***** SOURCE DATA *****
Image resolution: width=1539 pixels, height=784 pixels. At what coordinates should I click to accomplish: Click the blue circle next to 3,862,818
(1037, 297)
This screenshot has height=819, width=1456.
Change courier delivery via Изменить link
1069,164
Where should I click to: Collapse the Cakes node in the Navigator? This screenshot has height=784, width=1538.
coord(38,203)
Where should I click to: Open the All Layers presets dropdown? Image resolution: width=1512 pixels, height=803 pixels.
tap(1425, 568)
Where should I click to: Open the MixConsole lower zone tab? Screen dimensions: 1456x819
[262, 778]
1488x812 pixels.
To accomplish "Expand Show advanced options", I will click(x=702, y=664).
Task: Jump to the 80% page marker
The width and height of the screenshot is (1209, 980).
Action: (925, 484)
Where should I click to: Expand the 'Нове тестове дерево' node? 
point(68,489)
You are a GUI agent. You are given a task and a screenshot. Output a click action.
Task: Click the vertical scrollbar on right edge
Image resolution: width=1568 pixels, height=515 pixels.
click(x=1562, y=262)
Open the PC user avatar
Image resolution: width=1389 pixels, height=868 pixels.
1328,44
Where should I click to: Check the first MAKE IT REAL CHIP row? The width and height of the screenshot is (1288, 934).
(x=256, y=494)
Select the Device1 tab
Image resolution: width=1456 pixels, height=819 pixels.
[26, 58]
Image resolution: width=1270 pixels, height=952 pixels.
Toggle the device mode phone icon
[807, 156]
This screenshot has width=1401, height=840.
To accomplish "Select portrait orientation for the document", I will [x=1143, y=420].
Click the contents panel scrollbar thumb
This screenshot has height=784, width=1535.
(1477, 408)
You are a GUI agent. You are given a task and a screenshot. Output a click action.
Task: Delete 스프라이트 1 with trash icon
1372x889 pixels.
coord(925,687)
*****
▶ **TASK OBJECTIVE**
Write out every entry above exactly as given.

▶ **SOLUTION FOR THIS TASK**
Image resolution: width=1539 pixels, height=784 pixels. At what coordinates should I click to accomplish: Click the blue circle next to 3,862,818
(1037, 297)
This screenshot has height=819, width=1456.
Change courier delivery via Изменить link
1069,164
Where should I click to: Collapse the Cakes node in the Navigator? This screenshot has height=784, width=1538.
coord(38,203)
Where should I click to: Open the All Layers presets dropdown? Image resolution: width=1512 pixels, height=803 pixels.
tap(1425, 568)
Where should I click to: Open the MixConsole lower zone tab? Screen dimensions: 1456x819
[262, 778]
1488x812 pixels.
To accomplish "Expand Show advanced options", I will click(x=702, y=664).
Task: Jump to the 80% page marker
The width and height of the screenshot is (1209, 980).
Action: (925, 484)
Where should I click to: Expand the 'Нове тестове дерево' node? 
point(68,489)
You are a GUI agent. You are given a task and a screenshot. Output a click action.
Task: Click the vertical scrollbar on right edge
Image resolution: width=1568 pixels, height=515 pixels.
click(x=1562, y=262)
Open the PC user avatar
Image resolution: width=1389 pixels, height=868 pixels.
1328,44
Where should I click to: Check the first MAKE IT REAL CHIP row? The width and height of the screenshot is (1288, 934).
(x=256, y=494)
Select the Device1 tab
Image resolution: width=1456 pixels, height=819 pixels.
[26, 58]
Image resolution: width=1270 pixels, height=952 pixels.
Toggle the device mode phone icon
[807, 156]
This screenshot has width=1401, height=840.
To accomplish "Select portrait orientation for the document", I will [x=1143, y=420].
Click the contents panel scrollbar thumb
This screenshot has height=784, width=1535.
(1477, 408)
You are a GUI agent. You are given a task and a screenshot. Output a click action.
Task: Delete 스프라이트 1 with trash icon
1372x889 pixels.
coord(925,687)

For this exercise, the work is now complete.